I braccianti bulgari sono l’ultimo anello della catena, sono veri riservisti della vendemmia. È nato persino un giro di passaporti, perché i bulgari sono comunitari e l’ingaggio è più semplice. Spesso è tutto legale. La Bulgaria riconosce la cittadinanza ai macedoni che dimostrano le loro radici bulgare. Così molte persone ottengono un passaporto dell’Unione. «Ho fatto la raccolta delle castagne a Bari, le patate a Creta e la vendemmia in Piemonte», racconta Marko, bulgaro di 55 anni. «In Grecia si guadagnano 35 euro al giorno, in Piemonte anche 60. Ma la maggior parte dei giorni sono pagati in nero».
«La cooperativa che lavora a regola d’arte costa un po’ di più del singolo bracciante, 13 euro l’ora», dice il sindaco Gabusi: «Ma elimina le pastoie burocratiche, ti manda gente che lavora e in due giorni hai fatto la vendemmia». «A Canelli il 10 per cento della popolazione è macedone», ci spiega Julie Rouan, ricercatrice per la Confederation: «E ci sono circa quindici cooperative di questo tipo, quasi tutte gestite da macedoni, tre delle quali sono conosciute e permanenti. Altre, più dubbie, aprono e chiudono d’un anno all’altro. Nessuno è capace di ricordare il loro nome. Alcune sono gusci vuoti creati per fatturare al più basso il prezzo del lavoro. Non risultano quasi mai d’iniziativa collettiva, ma solo della volontà di un imprenditore».
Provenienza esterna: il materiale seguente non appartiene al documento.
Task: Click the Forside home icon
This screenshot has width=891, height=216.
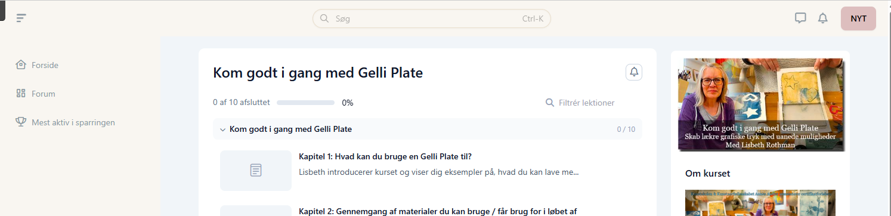Action: click(21, 64)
Il raccolto della vergogna
L’agricoltore non è più il datore di lavoro, ma il cliente della cooperativa. Chiede una prestazione e riceve una fattura. «In teoria», spiega ancora Rouan: «per non essere colpevoli del reato di intermediazione illecita di manodopera, le cooperative devono fornire tutti i mezzi di produzione ed essere presenti sul terreno. Difficile quando una cooperativa di 120 soci fornisce più di 30 clienti diversi. A volte con un solo lavoratore sul posto per ogni cliente».
Come un virus lo sfruttamento nelle campagne italiane si estende da Sud a Nord. Da anni a Saluzzo, nel distretto agricolo di Cuneo, si crea una baraccopoli nello spiazzo del Foro Boario, la fiera del bestiame che a settembre mette in passerella le migliori vacche frisone della zona. A pochi metri di distanza centinaia di braccianti africani dormono in casupole di cartone, in fredde tende del Ministero dell’Interno o – i più fortunati – in pochi container pagati dalla locale Coldiretti.
Il tema del lavoro schiavile in agricoltura è del tutto assente nel nostro dibattito pubblico. Non così in Europa. Un’inchiesta in prima serata di France 2, “Il raccolto della vergogna” , ha suscitato un ampio dibattito tra i consumatori transalpini. I giornalisti hanno ripercorso la filiera di una confezione di broccoli dal bancone di un supermercato parigino all’azienda pugliese che faceva ricorso al caporalato. Der Spiegel e The Ecologist propongono all’opinione pubblica tedesca e inglese servizi periodici sulle drammatiche condizioni dei lavoratori impegnati stranieri nelle nostre campagne. Il rischio di compromettere l’immagine dell’agroalimentare Made in Italy è serio. Tutti discutono dell’agricoltura italiana. Tranne gli italiani.